Imagem: Estado de Minas / Reprodução

Na vasta extensão de turfeiras da região de Emsland, noroeste da Alemanha, o campo de Aschendorfermoor permanece como um testemunho silencioso de um dos capítulos mais sombrios da Segunda Guerra Mundial. Integrante do complexo de 15 campos conhecidos como Emslandlager, Aschendorfermoor foi palco de sofrimento, trabalho forçado e violência sistemática contra prisioneiros de diversas nacionalidades. Embora menos conhecido que campos como Auschwitz ou Dachau, suas histórias de horror, incluindo possíveis massacres, clamam por reconhecimento. Esta investigação jornalística mergulha em arquivos, testemunhos e memórias, com destaque para a figura controversa de Willi Herold, o “Carrasco de Emsland”, cuja passagem pelo campo deixou um rastro de brutalidade.

Um Campo na Fronteira do Esquecimento

Localizado próximo à cidade de Papenburg, na fronteira com os Países Baixos, Aschendorfermoor operou entre 1933 e 1945 como parte do sistema nazista de campos de prisioneiros de guerra e trabalho forçado. Prisioneiros, incluindo conscritos luxemburgueses, soviéticos, poloneses e dissidentes políticos, eram submetidos à extração de turfa em condições desumanas: jornadas exaustivas em pântanos gelados, alimentação insuficiente, alojamentos precários e punições cruéis. A taxa de mortalidade era alarmante, mas a verdadeira extensão das mortes – e a possibilidade de execuções sumárias – permanece obscurecida pela destruição de documentos nazistas e pela negligência histórica.

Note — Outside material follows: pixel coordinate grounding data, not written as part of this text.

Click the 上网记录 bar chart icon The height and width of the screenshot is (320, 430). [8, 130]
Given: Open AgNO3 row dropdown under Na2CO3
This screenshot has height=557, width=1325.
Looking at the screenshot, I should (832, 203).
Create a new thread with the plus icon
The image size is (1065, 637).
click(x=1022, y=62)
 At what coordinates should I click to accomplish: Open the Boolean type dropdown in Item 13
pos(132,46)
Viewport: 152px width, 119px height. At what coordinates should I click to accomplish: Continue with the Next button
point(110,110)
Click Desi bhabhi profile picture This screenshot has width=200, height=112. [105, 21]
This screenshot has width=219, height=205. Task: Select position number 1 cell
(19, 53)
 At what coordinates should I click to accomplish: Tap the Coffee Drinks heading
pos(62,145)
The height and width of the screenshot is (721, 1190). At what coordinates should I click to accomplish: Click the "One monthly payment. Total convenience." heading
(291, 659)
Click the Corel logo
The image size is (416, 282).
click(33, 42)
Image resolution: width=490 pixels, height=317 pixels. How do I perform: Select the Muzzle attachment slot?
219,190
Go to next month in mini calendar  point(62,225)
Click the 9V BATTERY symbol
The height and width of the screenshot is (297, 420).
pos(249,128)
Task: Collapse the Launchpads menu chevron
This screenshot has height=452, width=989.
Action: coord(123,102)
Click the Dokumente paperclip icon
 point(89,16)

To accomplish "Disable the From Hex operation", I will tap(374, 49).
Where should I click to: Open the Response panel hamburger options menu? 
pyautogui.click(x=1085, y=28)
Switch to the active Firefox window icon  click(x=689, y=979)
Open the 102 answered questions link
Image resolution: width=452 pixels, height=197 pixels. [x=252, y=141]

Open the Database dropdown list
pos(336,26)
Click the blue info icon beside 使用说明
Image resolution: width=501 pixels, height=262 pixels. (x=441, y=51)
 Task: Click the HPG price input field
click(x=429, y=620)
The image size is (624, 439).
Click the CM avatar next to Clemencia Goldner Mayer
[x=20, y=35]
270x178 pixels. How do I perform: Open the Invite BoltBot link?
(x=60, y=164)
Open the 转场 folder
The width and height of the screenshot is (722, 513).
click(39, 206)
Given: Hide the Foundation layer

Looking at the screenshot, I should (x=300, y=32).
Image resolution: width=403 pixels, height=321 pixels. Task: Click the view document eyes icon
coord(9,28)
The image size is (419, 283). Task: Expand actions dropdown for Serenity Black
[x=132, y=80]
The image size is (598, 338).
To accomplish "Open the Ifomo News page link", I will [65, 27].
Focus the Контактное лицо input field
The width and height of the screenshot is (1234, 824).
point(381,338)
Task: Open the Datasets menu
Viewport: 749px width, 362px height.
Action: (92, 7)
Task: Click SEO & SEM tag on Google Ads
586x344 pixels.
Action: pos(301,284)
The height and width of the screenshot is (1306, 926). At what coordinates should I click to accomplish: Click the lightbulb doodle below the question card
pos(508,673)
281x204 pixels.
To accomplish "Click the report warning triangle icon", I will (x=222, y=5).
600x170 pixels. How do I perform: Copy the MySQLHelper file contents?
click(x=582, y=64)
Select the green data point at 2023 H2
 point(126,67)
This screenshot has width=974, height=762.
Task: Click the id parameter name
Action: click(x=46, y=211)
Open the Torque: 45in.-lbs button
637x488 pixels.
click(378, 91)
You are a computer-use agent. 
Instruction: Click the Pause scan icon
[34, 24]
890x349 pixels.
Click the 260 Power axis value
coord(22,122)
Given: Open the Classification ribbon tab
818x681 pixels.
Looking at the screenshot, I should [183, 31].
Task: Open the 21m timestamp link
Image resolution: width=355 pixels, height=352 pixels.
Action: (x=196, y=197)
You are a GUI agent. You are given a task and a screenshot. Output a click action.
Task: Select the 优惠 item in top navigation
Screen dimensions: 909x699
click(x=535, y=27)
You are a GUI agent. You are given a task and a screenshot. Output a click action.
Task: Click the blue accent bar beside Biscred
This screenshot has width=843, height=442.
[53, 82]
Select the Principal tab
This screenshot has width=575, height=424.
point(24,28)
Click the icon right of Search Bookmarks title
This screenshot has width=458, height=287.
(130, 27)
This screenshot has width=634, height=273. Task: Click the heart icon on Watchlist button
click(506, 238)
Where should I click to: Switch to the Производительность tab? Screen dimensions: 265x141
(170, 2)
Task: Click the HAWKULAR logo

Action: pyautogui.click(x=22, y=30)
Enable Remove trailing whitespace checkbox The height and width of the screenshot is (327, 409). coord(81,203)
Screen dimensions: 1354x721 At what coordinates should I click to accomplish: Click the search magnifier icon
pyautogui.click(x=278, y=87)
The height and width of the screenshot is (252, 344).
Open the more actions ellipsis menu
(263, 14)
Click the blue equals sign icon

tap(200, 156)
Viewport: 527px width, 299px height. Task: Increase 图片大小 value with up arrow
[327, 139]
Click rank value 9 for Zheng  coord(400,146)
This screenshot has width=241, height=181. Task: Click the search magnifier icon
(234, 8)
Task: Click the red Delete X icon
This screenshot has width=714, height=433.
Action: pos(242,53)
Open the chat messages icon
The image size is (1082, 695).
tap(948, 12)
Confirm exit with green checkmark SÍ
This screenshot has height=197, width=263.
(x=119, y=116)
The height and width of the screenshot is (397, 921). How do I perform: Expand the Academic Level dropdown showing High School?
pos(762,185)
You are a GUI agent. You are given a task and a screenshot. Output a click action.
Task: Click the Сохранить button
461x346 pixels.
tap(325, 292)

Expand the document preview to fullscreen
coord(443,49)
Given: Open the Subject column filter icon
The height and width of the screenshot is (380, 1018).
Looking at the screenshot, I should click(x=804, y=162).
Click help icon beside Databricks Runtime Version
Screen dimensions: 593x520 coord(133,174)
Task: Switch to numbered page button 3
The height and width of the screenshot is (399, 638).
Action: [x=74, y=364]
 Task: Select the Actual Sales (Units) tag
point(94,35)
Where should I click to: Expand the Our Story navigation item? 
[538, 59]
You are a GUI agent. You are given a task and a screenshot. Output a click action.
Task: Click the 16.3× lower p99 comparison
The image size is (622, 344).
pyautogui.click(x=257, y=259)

O memorial Kriegsgräberstätte Aschendorfermoor, administrado pela Gedenkstätte Esterwegen, presta homenagem às vítimas, com placas que destacam conscritos luxemburgueses mortos no campo. No entanto, a escassez de registros detalhados dificulta a reconstrução dos eventos. Esta investigação busca responder: houve massacres em Aschendorfermoor? E qual foi o papel de figuras como Willi Herold nesses atos de violência?

Willi Herold: O “Carrasco de Emsland”

Willi Herold / Wikipédia
Um dos nomes mais infames associados aos Emslandlager é Willi Herold, um jovem desertor alemão que, aos 19 anos, tornou-se símbolo da brutalidade desenfreada nos campos. Herold, que ficou conhecido como o “Carrasco de Emsland” após sua passagem por Aschendorfermoor em 1945, era um soldado da Wehrmacht que desertou e assumiu a identidade de um oficial da Luftwaffe. Usando um uniforme roubado de capitão, ele formou um grupo de seguidores e tomou o controle do campo de Aschendorfermoor nos últimos meses da guerra, quando o caos reinava no regime nazista.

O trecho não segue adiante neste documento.